Honestly? Retro drops are what every crypto enthusiast dreams of. Imagine — you're just using a project, trading on a DEX, minting NFTs, and then suddenly you receive tokens completely for free. Sounds like a fairy tale, but it really happens.



It all started with one well-known decentralized exchange that issued its token and distributed it to all active users. During the 2021 bull run, these tokens soared above $40, and people who simply traded on the platform earned thousands of dollars. Since then, retro drops have become a trend — all new projects want to replicate this success.

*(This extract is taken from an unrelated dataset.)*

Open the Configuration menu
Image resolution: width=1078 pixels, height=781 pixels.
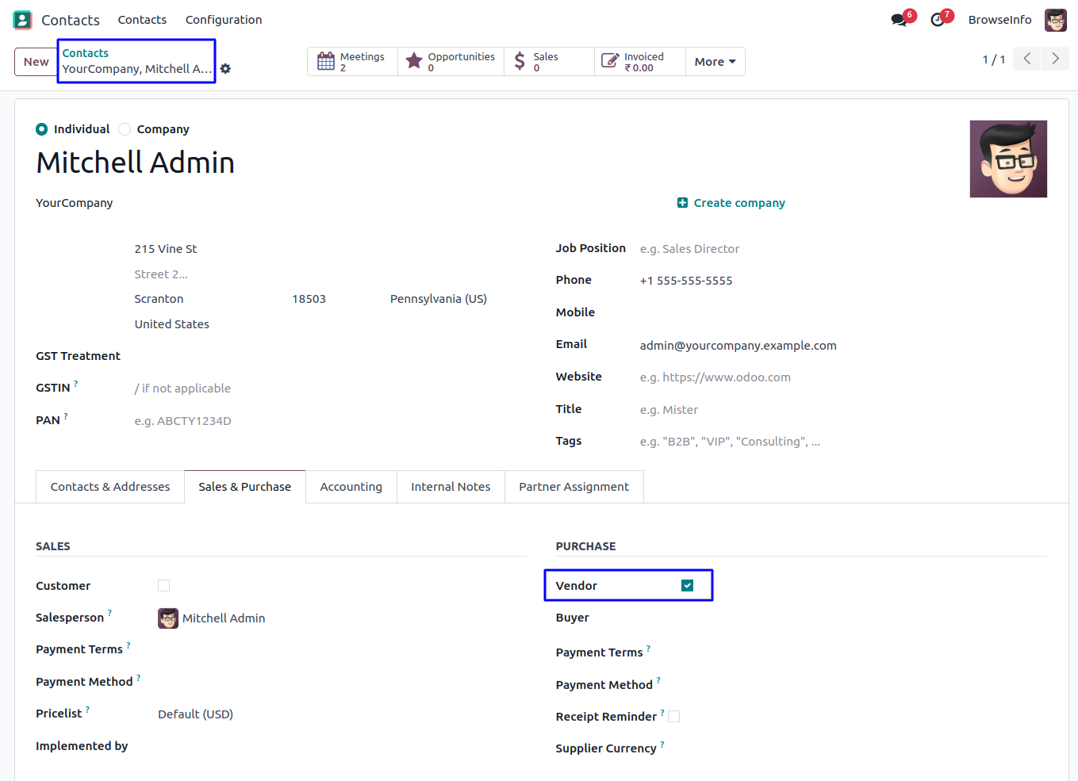coord(224,20)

Now users try to be as active as possible in the ecosystem: creating multiple wallets, catching NFT mints, making swaps on different DEXs, hoping that someday they'll receive an air drop. And you know what? Often their calculations pay off. Although with one popular wallet, nothing happened — there were many rumors, but the token was never issued.

For projects, retro drops are just a find. They get user activity, which helps them look attractive to investors and exchanges. Meanwhile, the projects themselves don’t spend anything and owe nothing to users. Some don’t give anything at all later on.

But there’s a catch. Retro drops are not always free — network fees on chains like Ethereum can be quite high. Plus, no one guarantees you'll make it onto the recipient list because the conditions are often not announced in advance. And the size of the drop can be completely unpredictable — one project might give out a hypothetical $200, while another only 25 cents. Such lotteries.